The battery is fine, the BIOS always remember my settings. At first it refused to use my manual values for CL, tRCD, tRAS, but the values were there instead of Auto, and actual values completely different
I always unplug the power source due to paranoia. I noticed that even in soft power off the leds from my network adapter were blinking, and found out that Intel Management Engine runs even when the system is shut down.So no juice for it when I don't use the workstation.
Indeed the modules have different manufactureres, one pair use Hynix chips and other Nanya, but with the same primary timings. The pairs were correctly placed in A2+B2 slots Hynix and A1+B1 slots Nanya, otherwise I get no POST screen no matter how long I wait.
If memory training takes so long, can't I use the good values it gets for secondary and tertiary timings, to put them on manual and avoid the whole process?
It's fine by me to run at 2666MHz, the maximum speed for the memory controller and RAM. I thought that XMP store the optimal values for RAM timings and there will be no need for memory training. Please note that when all is on Auto the start time is 60-120 seconds with RAM at 2133MHz, as opposed to 23 seconds with RAM at 2666MHz. I'd say that without manual indications memory training crap itself and use wrong values.
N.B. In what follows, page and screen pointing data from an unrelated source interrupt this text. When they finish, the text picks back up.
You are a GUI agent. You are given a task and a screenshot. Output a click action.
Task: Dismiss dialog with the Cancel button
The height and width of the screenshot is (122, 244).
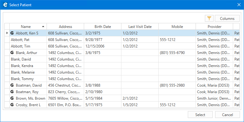pyautogui.click(x=227, y=115)
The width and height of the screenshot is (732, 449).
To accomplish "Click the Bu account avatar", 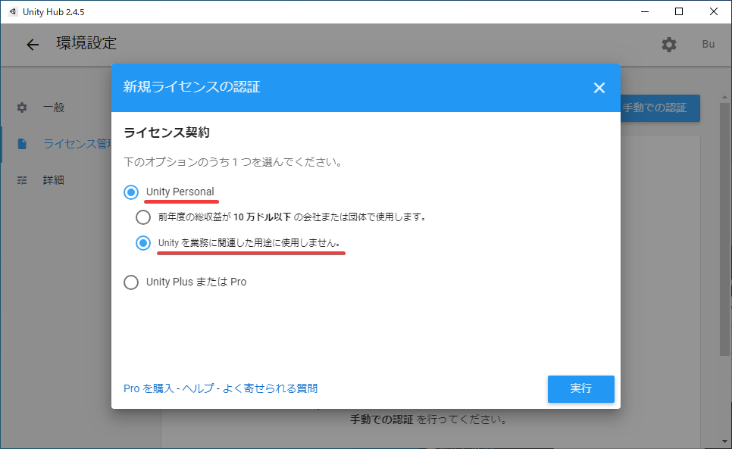I will pos(708,45).
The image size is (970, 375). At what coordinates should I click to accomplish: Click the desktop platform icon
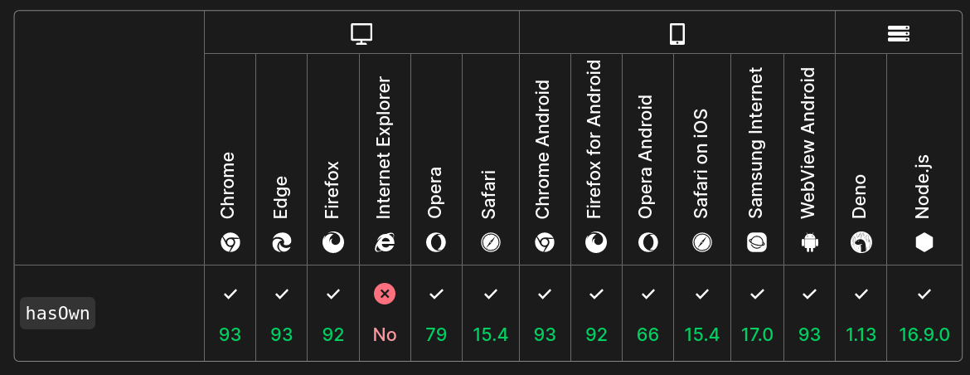361,33
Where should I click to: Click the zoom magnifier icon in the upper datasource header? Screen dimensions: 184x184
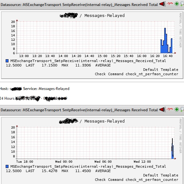182,4
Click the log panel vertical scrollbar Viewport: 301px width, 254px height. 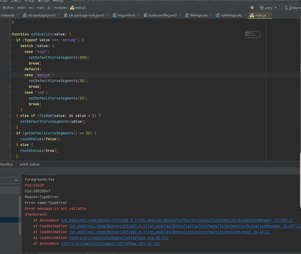[x=20, y=216]
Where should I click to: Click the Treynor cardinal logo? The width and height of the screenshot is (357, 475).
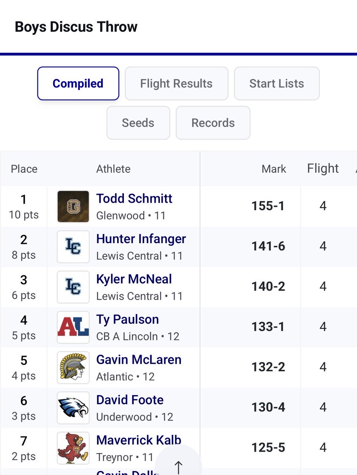(x=73, y=448)
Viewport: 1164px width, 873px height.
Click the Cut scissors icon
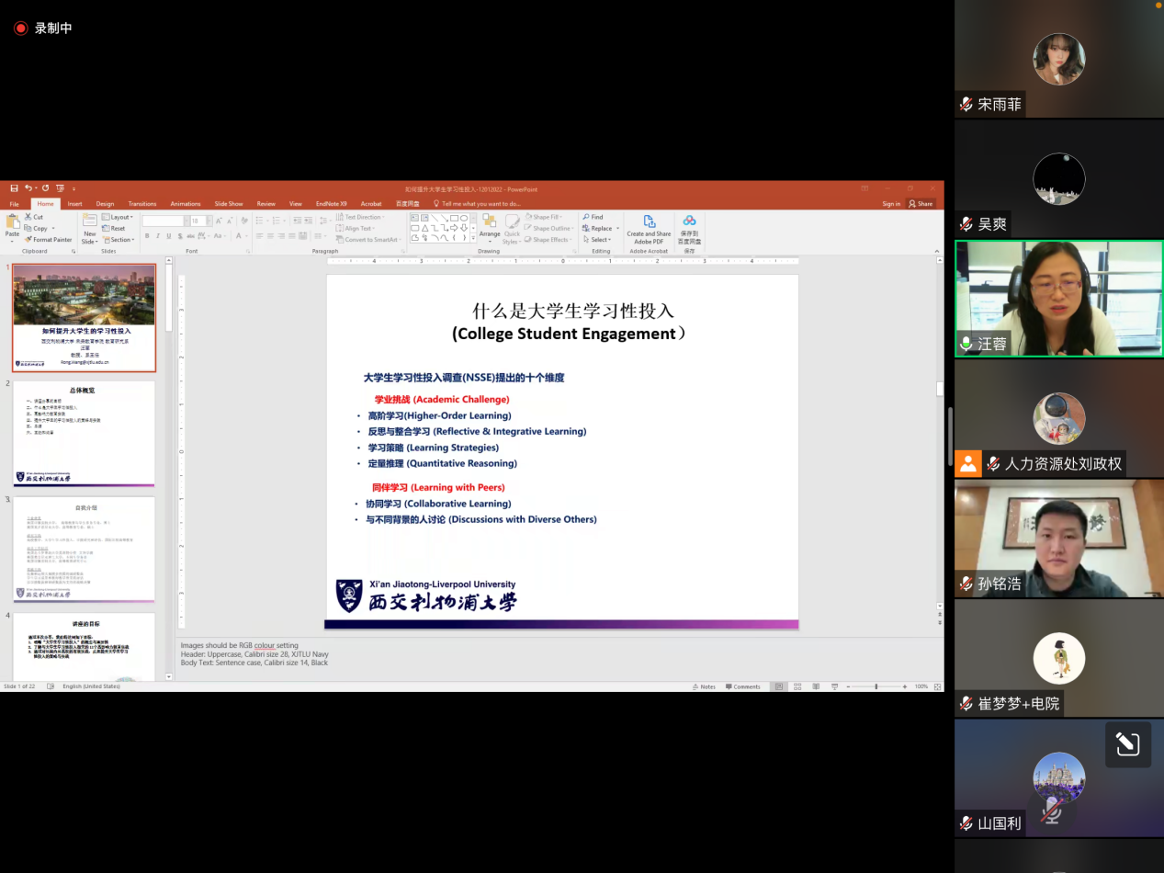click(x=34, y=218)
Conclusion - my memory controller does not like all 4 RAM modules and that's why the startup take this long. Further reading prohibited the manual values for secondary and tertiary timings, those timing are for Memory Training to establish.
LE: I noticed that with a single module the delay is always 6 seconds, so it's a linear increase, every new module add another 6 seconds. Even with Fast Boot after AC Power loss enable there is no change.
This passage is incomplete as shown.